▶ AIM OF THE EXERCISE: Reproduce the line that holds "Given: Open the Compras menu label" together with all the lines after it up to the end of the entries.

LISTED RECORDS Block Start

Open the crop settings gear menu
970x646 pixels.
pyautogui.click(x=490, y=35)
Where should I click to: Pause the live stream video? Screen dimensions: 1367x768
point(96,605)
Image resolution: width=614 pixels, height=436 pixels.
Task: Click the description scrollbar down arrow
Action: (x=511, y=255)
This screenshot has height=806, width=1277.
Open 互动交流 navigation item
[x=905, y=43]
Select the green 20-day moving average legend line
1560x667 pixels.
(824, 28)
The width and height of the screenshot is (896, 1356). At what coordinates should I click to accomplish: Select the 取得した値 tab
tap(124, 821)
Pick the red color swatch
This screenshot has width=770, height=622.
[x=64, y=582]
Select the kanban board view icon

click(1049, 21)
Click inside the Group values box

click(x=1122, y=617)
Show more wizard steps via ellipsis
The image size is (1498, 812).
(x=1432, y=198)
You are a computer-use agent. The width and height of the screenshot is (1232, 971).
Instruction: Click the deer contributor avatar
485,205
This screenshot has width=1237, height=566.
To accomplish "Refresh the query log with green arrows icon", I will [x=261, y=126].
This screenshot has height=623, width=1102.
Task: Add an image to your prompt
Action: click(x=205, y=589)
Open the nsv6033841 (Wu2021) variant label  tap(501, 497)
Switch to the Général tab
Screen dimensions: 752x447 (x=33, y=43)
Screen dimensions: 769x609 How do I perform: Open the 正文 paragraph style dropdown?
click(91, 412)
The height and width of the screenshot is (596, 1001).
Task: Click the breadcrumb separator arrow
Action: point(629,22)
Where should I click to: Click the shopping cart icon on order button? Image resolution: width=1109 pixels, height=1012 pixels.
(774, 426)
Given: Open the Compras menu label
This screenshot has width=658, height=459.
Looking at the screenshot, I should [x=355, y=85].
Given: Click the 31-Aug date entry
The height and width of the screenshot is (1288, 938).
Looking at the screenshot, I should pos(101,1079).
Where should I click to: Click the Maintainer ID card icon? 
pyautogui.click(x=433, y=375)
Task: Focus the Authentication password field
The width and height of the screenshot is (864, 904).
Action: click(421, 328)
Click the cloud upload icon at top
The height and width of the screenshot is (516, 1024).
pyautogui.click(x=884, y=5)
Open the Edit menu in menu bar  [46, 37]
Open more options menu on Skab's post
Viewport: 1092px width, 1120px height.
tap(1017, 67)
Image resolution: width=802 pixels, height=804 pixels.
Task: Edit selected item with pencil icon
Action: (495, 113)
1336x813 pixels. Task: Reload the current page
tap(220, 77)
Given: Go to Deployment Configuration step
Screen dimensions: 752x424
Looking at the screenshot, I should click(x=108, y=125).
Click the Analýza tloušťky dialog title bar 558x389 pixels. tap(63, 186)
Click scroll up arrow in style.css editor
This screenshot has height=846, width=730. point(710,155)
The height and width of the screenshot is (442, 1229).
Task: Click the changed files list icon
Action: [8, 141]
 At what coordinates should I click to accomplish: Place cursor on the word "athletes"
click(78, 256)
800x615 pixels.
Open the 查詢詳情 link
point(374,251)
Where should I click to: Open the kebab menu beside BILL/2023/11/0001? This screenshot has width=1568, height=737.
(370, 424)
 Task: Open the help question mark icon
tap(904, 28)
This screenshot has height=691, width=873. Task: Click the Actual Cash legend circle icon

LISTED RECORDS Block End

▶ ANSWER TO THE EXERCISE:
Given: Open the Compras menu label
This screenshot has width=658, height=459.
Looking at the screenshot, I should [x=355, y=85].
Given: Click the 31-Aug date entry
The height and width of the screenshot is (1288, 938).
Looking at the screenshot, I should pos(101,1079).
Where should I click to: Click the Maintainer ID card icon? 
pyautogui.click(x=433, y=375)
Task: Focus the Authentication password field
The width and height of the screenshot is (864, 904).
Action: click(421, 328)
Click the cloud upload icon at top
The height and width of the screenshot is (516, 1024).
pyautogui.click(x=884, y=5)
Open the Edit menu in menu bar  [46, 37]
Open more options menu on Skab's post
Viewport: 1092px width, 1120px height.
tap(1017, 67)
Image resolution: width=802 pixels, height=804 pixels.
Task: Edit selected item with pencil icon
Action: (495, 113)
1336x813 pixels. Task: Reload the current page
tap(220, 77)
Given: Go to Deployment Configuration step
Screen dimensions: 752x424
Looking at the screenshot, I should click(x=108, y=125).
Click the Analýza tloušťky dialog title bar 558x389 pixels. tap(63, 186)
Click scroll up arrow in style.css editor
This screenshot has height=846, width=730. point(710,155)
The height and width of the screenshot is (442, 1229).
Task: Click the changed files list icon
Action: [8, 141]
 At what coordinates should I click to accomplish: Place cursor on the word "athletes"
click(78, 256)
800x615 pixels.
Open the 查詢詳情 link
point(374,251)
Where should I click to: Open the kebab menu beside BILL/2023/11/0001? This screenshot has width=1568, height=737.
(370, 424)
 Task: Open the help question mark icon
tap(904, 28)
This screenshot has height=691, width=873. Task: Click the Actual Cash legend circle icon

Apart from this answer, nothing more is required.